O outro protagonista do teatro paulista nos anos 60 foi o grupo Oficina. Foi fundado, no final dos anos 50, por um grupo de estudantes da Faculdade de Direito do Largo São Francisco: José Celso Martinez Correa, Amir Hadad, Renato Borgui e Carlos Queiroz Telles. Nos anos 60, a trajetória do grupo se confundiu com a trajetória do diretor José Celso Martinez Correa, mais importante diretor da sua geração. Em poucos anos ele aprendeu , dominou e transformou a herança estética do teatro ocidental no século XX.
Dele foi aquela que é considerada por muitos críticos como a melhor montagem realista de nossos palcos, Os Pequenos Burgueses, de Máximo Górki (1963). O melhor Brecht também é dele. Pode-se escolher Na Selva das Cidades ou Galileu Galilei. Mas o marco de sua obra é a montagem de O Rei da Vela, de Oswald de Andrade. Nessa montagem ele recuperou a tradição modernista traduzindo-a para o palco e deu origem (ou forma) ao chamado Tropicalismo, que teria repercussão nas artes plásticas, na música, no cinema e na literatura.

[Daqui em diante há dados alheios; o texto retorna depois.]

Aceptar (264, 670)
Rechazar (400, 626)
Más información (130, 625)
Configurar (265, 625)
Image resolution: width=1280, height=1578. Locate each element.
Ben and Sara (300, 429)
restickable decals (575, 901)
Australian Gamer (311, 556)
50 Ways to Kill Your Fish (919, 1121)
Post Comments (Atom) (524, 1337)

Com Roda Viva, texto de Chico Buarque de Holanda, José Celso e seu elenco tiveram de enfrentar a fúria do grupo paramilitar CCC que, com a complacência da polícia, espancou os atores da montagem (entre eles, Zezé Motta, Marília Pêra, Rodrigo Santiago e Jura Otero) e depredou a sala de espetáculos em que se apresentavam, o Teatro Ruth Escobar. Entre os atores que passaram por essas montagens podemos destacar Renato Borgui (protagonista de quase todas elas), Célia Helena, Raul Cortez, Ítala Nandi, Etty Frazer, Eugênio Kusnet (que transmitiu ao diretor e seus atores sua experiência e conhecimento do método Stanislavisky, que ele havia aprendido em sua Rússia natal), Cláudio Correia e Castro, Fauzi Arap, Beatriz Segall, Fernando Peixoto (também importante na dinâmica do grupo como assistente de direção e teórico) e Mauro Mendonça, entre tantos outros.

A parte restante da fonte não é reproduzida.